◆ **REQUIRED WORK**:
Examine each line in the records below for the word "Soundboard". Report how many lines contain it, and nothing else.

[TASK INPUTS Boundary: Start]

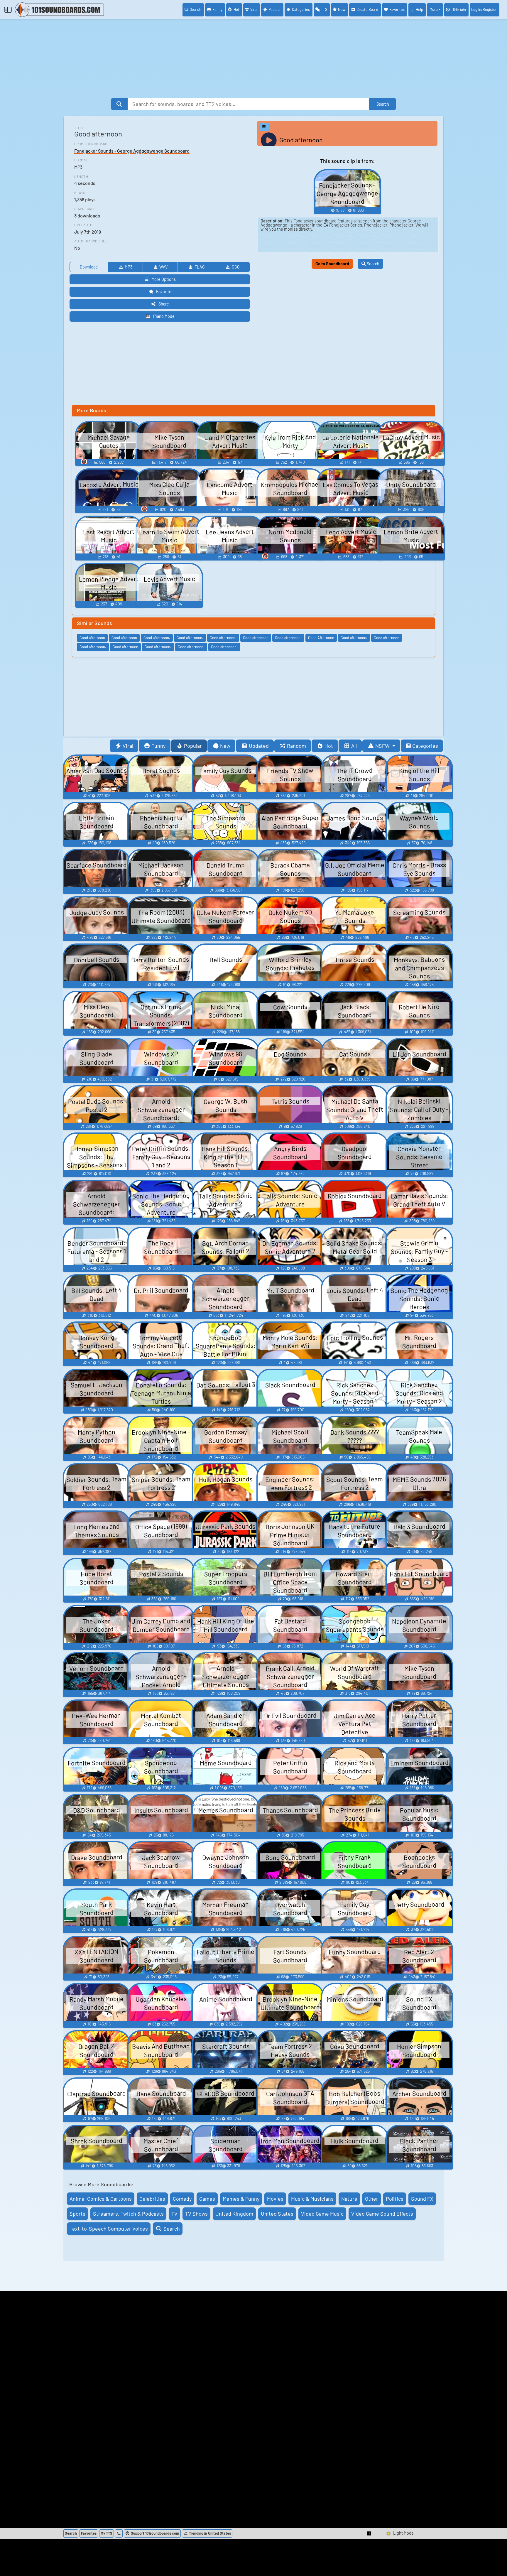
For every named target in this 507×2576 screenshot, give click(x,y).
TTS (324, 9)
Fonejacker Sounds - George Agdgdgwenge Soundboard (132, 150)
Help (419, 9)
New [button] (225, 745)
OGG (236, 266)
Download (89, 266)
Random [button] (296, 745)
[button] (369, 2533)
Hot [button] (329, 745)
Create (367, 9)
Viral (253, 9)
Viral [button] (128, 745)
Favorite (163, 291)
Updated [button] (259, 745)
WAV (163, 266)
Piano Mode (164, 316)
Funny (217, 9)
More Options (163, 279)
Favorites (397, 9)
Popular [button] (193, 745)
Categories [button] (425, 745)
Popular (274, 9)
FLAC (200, 266)
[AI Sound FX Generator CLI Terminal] (119, 2533)
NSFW (383, 745)
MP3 (128, 266)
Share (163, 303)
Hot (236, 9)
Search (195, 9)
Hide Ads (459, 9)
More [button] (434, 9)
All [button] (354, 745)
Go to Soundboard (332, 263)
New (341, 9)
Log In (484, 9)
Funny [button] (158, 745)
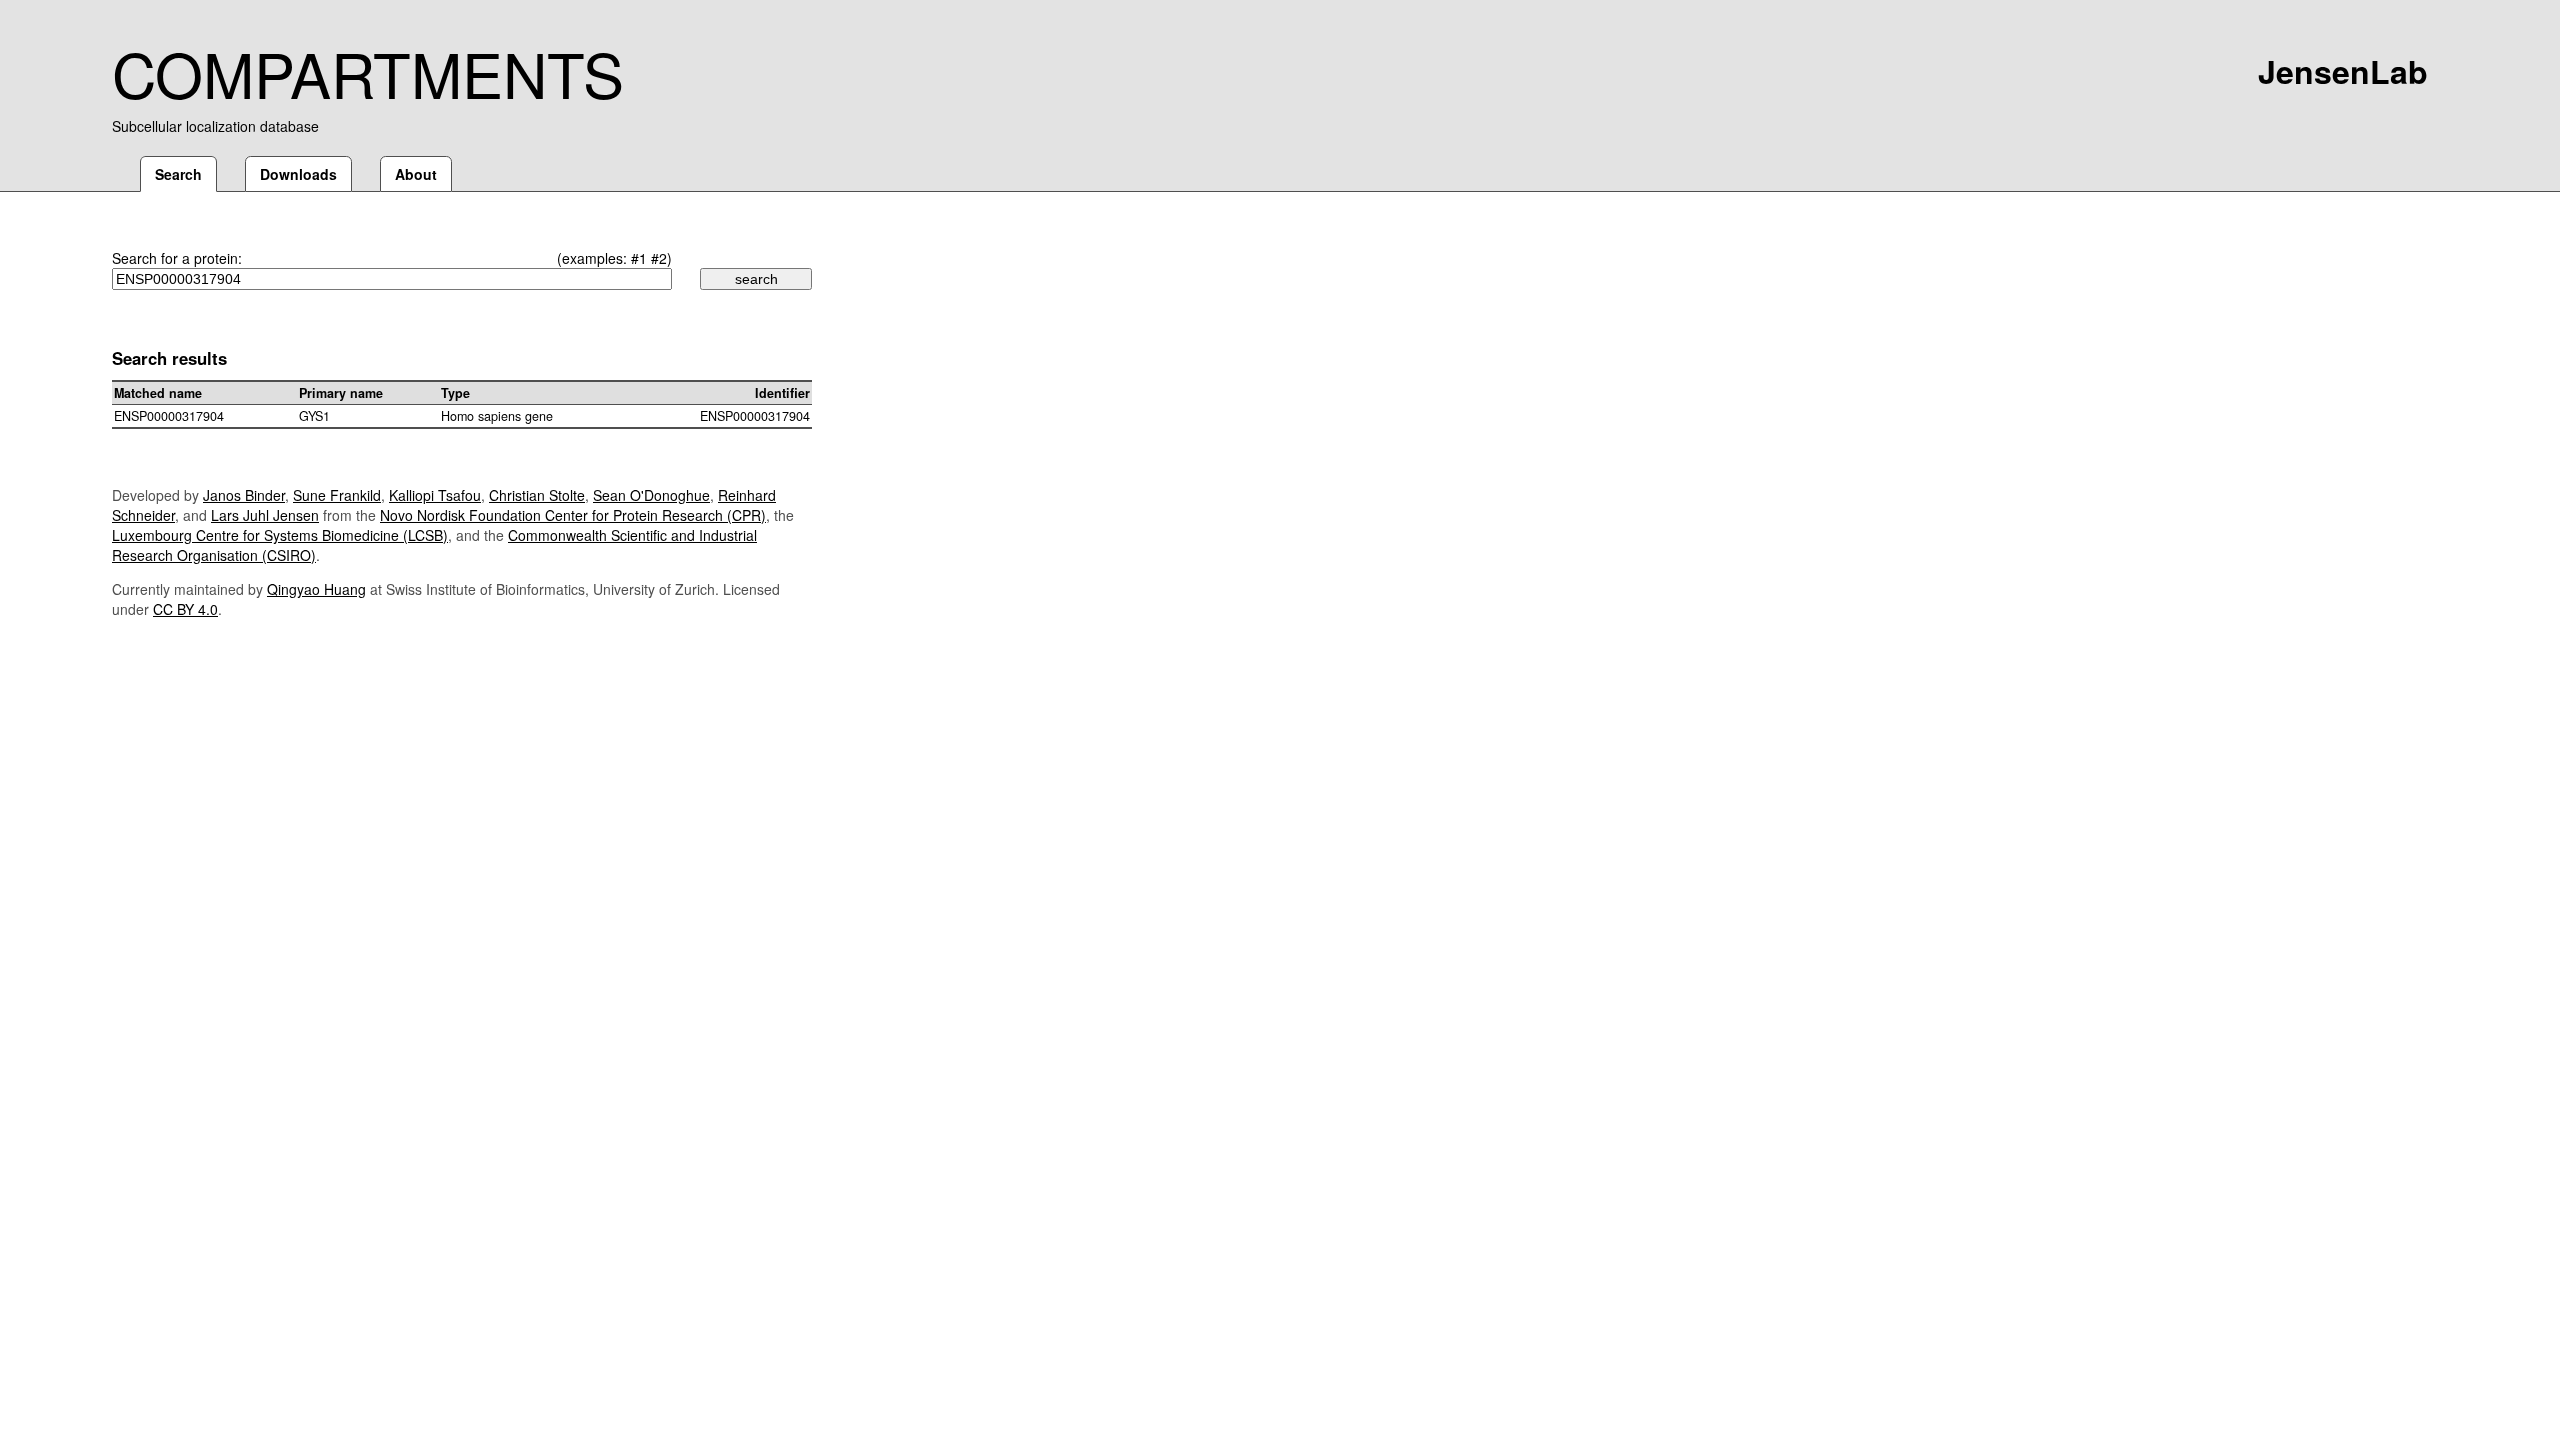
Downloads (298, 174)
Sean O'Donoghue (651, 495)
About (416, 174)
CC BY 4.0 (185, 609)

[TASK INPUTS Boundary: End]

◆ **WRITTEN RESPONSE**:
2